In the base definition are no numbers involved. Just S K and I, with these rewrite rules: S x y z = x z (x z)
K x y = x
I x = x
So, you can think of the whole thing as a list of S K I and parenthesized sequences of S, K, and I.If you see S up front, you take the next three things (call then x y and z) and put them back on in this order x y (x z). x, y, and z are either a letter or a parenthesized sequence of letters and parentheses. Note that S is the only combinator that makes the list longer. If you want to think of them as functions they need to be _curried_. So they take one argument at a time and return a new function that takes the next argument. In javascript, if "(x, y) => x + y" were your function, the curried version would be: "x => y => x + y". Expressed in javascript, our combinators are like: (but lazily evaluated) let S = x => y => z => x(z)(y(z))
let K = x => y => x
let I = x => x
Note for example that (K x) would be a new function that takes one more value, throws it away and returns x. K is sometimes called the constant function.True / False are represented by building an expression that returns either the first thing that comes after it, or the second thing. So True/False are in essence their own if statements: T t e = t
F t e = e
(I'll call the variables t and e for "then" and "else".)So T = K, and SK will do what F is doing above, we apply it to t e and expand using the rules above to see: S K t e = K e (t e) = e
You can think of this as just applying the rewrite rules above, but it sounds like you want to also think of it in terms of functions. In which case, in the javascript notation you're looking at: S(K)(t)(e)

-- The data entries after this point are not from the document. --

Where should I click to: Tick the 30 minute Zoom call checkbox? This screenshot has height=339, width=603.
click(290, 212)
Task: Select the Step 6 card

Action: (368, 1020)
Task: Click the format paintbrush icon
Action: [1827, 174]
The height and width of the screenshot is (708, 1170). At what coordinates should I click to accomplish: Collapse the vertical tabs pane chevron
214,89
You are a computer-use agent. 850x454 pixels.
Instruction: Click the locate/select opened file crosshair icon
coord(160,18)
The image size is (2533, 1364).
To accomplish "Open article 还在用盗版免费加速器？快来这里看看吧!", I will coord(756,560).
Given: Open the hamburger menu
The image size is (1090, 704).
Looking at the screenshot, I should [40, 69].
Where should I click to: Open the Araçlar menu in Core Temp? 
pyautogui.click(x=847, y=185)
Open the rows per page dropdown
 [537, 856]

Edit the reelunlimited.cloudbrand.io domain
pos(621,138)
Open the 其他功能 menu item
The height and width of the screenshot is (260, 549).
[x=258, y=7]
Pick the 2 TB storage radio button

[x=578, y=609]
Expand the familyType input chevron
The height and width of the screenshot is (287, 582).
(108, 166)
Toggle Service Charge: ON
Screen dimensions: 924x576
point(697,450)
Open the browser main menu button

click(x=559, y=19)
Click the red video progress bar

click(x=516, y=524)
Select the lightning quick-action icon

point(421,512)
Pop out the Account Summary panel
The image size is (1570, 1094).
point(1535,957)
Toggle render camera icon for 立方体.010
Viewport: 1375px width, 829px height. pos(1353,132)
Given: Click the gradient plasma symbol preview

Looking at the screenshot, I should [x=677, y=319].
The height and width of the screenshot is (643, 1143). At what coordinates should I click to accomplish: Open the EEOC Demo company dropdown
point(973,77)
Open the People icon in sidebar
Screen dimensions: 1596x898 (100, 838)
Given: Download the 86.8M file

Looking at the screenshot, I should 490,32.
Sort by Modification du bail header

S is applied to K to get a new function that takes two more arguments, above we wrote: S = x => y => z => x(z)(y(z))
so S(K) is y => z => K(z)(K(y(z))
Applying this to 't', we get S(K)(t) is z => K(z)(K(t(z))
And then applying this to e: S(K)(t)(e) is K(e)(K(t(e)))
Now K(e) is (anything) => e, so the K(t(e)) is just thrown away.This is where trying to express it in javascript gets a little wiggy. The t(e) here might not make sense. The K(e) function throws away the K(t(e)) but in javascript all of the arguments are evaluated before handing them to the function, so it would evaluate t(e) and then K(t(e)) before handing it K(e), where it is then ignored. In the SKI calculus, recursion relies on this laziness (or you'd loop forever going down a path that would be thrown away). Numbers can be expressed as functions using _Church encoding_. Zero f x = x
Succ num f x = f (num f x)
Here, Zero is 0, Succ Zero is 1, Succ (Succ Zero) is 2, etc. If you expand this out, it looks like: Zero f x = x
One f x = f(x)
Two f x = f(f(x))
...
So a number ends up being something that takes a function and a value and calls the function on the value that number of times. There are ways to do addition, subtraction, multiplication, etc.If you want to go deep down this rabbit hole, there was an IOCCC entry that was a simplified version of Haskell that compiled down to the SKI calculus - and it could compile itself. The process of developing it is written up here: https://crypto.stanford.edu/~blynn/compiler/
It's pretty dense stuff, but fascinating. |
>S K t e = K e (t e) = e
S K t e = K e (t e) // that makes sense
What is (t e)? I got to the same point in the python example down thread.